(Stored data entries)
--- START ---

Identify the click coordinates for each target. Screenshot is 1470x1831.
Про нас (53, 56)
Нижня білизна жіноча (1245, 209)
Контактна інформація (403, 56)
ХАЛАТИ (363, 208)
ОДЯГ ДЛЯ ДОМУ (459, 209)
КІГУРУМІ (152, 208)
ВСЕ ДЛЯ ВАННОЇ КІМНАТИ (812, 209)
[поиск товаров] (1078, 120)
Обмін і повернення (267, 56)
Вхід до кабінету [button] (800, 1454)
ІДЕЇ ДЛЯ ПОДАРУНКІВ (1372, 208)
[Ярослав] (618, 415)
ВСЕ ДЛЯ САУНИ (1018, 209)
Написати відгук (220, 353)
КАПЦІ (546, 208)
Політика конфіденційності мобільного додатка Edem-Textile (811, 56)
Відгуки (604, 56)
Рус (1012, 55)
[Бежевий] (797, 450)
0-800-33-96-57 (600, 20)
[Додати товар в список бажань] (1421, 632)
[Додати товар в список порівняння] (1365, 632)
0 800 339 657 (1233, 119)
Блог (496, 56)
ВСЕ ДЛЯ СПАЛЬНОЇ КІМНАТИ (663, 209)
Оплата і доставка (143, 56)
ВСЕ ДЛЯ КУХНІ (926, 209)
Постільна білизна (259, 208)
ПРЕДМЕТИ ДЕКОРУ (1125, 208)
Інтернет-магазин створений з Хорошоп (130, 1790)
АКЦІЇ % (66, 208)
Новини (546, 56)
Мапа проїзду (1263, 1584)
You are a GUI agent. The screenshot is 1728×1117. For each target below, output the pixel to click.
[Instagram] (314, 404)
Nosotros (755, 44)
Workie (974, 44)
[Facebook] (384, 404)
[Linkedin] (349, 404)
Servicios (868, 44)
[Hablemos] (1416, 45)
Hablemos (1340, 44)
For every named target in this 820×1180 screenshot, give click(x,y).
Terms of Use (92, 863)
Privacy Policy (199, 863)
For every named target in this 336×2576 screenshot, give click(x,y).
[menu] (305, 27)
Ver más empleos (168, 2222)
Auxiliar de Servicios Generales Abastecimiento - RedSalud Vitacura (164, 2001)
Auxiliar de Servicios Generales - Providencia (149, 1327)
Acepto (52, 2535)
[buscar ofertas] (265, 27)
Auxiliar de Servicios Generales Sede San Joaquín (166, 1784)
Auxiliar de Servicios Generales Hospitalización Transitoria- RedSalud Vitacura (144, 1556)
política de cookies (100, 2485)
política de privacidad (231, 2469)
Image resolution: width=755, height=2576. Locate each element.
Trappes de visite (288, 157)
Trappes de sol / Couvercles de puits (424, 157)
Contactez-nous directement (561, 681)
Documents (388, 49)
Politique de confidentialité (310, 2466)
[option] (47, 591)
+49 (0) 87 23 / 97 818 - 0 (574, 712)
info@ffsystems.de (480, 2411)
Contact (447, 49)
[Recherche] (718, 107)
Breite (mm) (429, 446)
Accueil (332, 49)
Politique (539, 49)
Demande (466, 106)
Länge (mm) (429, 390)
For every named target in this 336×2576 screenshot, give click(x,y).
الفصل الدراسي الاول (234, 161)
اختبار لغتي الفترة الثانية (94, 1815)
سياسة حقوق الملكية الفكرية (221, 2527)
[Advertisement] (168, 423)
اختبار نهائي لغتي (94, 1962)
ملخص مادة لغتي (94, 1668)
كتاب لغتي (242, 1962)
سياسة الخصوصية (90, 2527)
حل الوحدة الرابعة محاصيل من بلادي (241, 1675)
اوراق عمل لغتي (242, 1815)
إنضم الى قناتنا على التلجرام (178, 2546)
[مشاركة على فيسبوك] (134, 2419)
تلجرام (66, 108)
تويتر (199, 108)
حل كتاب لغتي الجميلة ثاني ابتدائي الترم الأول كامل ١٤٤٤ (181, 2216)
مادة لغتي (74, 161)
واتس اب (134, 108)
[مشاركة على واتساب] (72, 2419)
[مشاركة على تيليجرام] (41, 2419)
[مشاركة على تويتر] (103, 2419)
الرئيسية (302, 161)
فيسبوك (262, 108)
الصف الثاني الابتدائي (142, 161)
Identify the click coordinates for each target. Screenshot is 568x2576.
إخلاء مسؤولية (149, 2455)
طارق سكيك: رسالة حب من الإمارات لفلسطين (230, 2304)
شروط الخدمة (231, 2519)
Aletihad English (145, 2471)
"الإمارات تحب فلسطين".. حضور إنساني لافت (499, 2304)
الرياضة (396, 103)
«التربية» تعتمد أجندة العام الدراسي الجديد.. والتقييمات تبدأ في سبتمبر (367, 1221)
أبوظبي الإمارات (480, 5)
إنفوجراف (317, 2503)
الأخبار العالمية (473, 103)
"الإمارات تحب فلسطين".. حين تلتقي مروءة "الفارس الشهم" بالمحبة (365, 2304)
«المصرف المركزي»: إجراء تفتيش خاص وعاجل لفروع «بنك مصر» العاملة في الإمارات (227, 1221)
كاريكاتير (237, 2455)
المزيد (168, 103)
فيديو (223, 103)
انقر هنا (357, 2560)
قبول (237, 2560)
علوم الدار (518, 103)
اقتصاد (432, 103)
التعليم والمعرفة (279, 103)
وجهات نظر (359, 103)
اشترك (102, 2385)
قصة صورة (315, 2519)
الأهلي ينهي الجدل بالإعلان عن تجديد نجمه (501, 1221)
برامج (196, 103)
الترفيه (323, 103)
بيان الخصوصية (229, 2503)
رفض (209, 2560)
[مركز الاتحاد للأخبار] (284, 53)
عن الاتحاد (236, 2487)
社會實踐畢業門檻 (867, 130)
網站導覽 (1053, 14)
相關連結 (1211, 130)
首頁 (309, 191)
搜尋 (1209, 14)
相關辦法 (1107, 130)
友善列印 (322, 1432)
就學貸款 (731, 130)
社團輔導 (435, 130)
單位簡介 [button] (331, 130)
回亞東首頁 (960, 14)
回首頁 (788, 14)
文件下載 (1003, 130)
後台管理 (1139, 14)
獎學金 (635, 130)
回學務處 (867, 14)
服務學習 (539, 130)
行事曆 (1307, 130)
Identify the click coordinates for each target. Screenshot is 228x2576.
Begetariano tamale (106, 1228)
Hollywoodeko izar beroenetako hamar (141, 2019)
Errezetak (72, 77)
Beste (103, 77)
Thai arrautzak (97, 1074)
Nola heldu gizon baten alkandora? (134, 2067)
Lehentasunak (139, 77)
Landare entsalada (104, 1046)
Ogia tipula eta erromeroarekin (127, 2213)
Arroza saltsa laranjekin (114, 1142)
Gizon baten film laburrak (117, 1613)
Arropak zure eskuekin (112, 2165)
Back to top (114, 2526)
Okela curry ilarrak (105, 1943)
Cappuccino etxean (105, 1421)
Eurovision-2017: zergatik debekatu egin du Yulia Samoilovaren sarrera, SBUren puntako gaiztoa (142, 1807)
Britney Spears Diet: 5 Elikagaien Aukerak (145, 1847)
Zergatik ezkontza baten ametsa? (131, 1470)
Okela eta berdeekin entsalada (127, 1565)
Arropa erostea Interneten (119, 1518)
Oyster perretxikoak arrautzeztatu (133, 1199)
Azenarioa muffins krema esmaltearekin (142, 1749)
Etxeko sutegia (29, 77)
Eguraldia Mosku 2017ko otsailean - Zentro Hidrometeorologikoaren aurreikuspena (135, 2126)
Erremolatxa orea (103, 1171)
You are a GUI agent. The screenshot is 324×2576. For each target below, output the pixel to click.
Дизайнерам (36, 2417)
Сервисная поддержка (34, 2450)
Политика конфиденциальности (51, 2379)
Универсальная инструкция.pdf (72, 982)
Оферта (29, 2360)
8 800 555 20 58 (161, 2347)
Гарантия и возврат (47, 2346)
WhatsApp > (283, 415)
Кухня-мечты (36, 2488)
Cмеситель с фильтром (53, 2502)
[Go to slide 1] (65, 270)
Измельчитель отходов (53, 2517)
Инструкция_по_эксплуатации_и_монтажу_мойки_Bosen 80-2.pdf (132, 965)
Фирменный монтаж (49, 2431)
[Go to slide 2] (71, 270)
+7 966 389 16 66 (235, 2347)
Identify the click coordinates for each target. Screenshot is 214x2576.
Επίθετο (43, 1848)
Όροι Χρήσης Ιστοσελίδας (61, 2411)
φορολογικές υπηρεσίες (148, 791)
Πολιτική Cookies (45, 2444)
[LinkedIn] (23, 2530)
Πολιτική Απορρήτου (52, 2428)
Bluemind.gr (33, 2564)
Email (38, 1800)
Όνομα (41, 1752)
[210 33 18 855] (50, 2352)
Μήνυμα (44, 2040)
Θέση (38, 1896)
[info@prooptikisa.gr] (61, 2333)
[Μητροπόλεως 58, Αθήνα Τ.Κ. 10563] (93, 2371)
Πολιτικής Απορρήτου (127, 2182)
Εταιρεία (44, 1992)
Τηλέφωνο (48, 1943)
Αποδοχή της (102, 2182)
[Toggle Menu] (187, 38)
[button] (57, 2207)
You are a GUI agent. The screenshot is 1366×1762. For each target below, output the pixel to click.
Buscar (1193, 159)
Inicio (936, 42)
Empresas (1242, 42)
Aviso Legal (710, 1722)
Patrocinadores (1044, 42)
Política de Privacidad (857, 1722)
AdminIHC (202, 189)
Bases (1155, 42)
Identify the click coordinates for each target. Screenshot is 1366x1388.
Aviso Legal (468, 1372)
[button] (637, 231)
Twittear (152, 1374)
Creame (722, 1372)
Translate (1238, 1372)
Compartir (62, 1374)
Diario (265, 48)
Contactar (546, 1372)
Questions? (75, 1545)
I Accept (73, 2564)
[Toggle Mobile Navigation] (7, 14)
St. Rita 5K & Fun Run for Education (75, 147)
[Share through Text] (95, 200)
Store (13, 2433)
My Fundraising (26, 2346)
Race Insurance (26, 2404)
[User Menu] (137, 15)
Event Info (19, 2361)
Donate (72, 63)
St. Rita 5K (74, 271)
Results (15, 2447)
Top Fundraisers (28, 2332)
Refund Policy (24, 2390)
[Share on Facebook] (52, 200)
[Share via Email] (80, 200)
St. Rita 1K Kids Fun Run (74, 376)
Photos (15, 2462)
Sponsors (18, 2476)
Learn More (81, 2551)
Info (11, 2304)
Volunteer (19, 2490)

--- END ---

— What to produce —
Quote exactly the stretch of lines above that starts at the first one and ends at the line with "Politique (539, 49)", and nothing beyond it.

— Solution to this problem —
Identify the click coordinates for each target. Screenshot is 1470x1831.
Про нас (53, 56)
Нижня білизна жіноча (1245, 209)
Контактна інформація (403, 56)
ХАЛАТИ (363, 208)
ОДЯГ ДЛЯ ДОМУ (459, 209)
КІГУРУМІ (152, 208)
ВСЕ ДЛЯ ВАННОЇ КІМНАТИ (812, 209)
[поиск товаров] (1078, 120)
Обмін і повернення (267, 56)
Вхід до кабінету [button] (800, 1454)
ІДЕЇ ДЛЯ ПОДАРУНКІВ (1372, 208)
[Ярослав] (618, 415)
ВСЕ ДЛЯ САУНИ (1018, 209)
Написати відгук (220, 353)
КАПЦІ (546, 208)
Політика конфіденційності мобільного додатка Edem-Textile (811, 56)
Відгуки (604, 56)
Рус (1012, 55)
[Бежевий] (797, 450)
0-800-33-96-57 (600, 20)
[Додати товар в список бажань] (1421, 632)
[Додати товар в список порівняння] (1365, 632)
0 800 339 657 (1233, 119)
Блог (496, 56)
ВСЕ ДЛЯ СПАЛЬНОЇ КІМНАТИ (663, 209)
Оплата і доставка (143, 56)
ВСЕ ДЛЯ КУХНІ (926, 209)
Постільна білизна (259, 208)
ПРЕДМЕТИ ДЕКОРУ (1125, 208)
Інтернет-магазин створений з Хорошоп (130, 1790)
АКЦІЇ % (66, 208)
Новини (546, 56)
Мапа проїзду (1263, 1584)
You are a GUI agent. The screenshot is 1728×1117. For each target below, output the pixel to click.
[Instagram] (314, 404)
Nosotros (755, 44)
Workie (974, 44)
[Facebook] (384, 404)
[Linkedin] (349, 404)
Servicios (868, 44)
[Hablemos] (1416, 45)
Hablemos (1340, 44)
For every named target in this 820×1180 screenshot, give click(x,y).
Terms of Use (92, 863)
Privacy Policy (199, 863)
For every named target in this 336×2576 screenshot, give click(x,y).
[menu] (305, 27)
Ver más empleos (168, 2222)
Auxiliar de Servicios Generales Abastecimiento - RedSalud Vitacura (164, 2001)
Auxiliar de Servicios Generales - Providencia (149, 1327)
Acepto (52, 2535)
[buscar ofertas] (265, 27)
Auxiliar de Servicios Generales Sede San Joaquín (166, 1784)
Auxiliar de Servicios Generales Hospitalización Transitoria- RedSalud Vitacura (144, 1556)
política de cookies (100, 2485)
política de privacidad (231, 2469)
Image resolution: width=755, height=2576. Locate each element.
Trappes de visite (288, 157)
Trappes de sol / Couvercles de puits (424, 157)
Contactez-nous directement (561, 681)
Documents (388, 49)
Politique de confidentialité (310, 2466)
[option] (47, 591)
+49 (0) 87 23 / 97 818 - 0 (574, 712)
info@ffsystems.de (480, 2411)
Contact (447, 49)
[Recherche] (718, 107)
Breite (mm) (429, 446)
Accueil (332, 49)
Politique (539, 49)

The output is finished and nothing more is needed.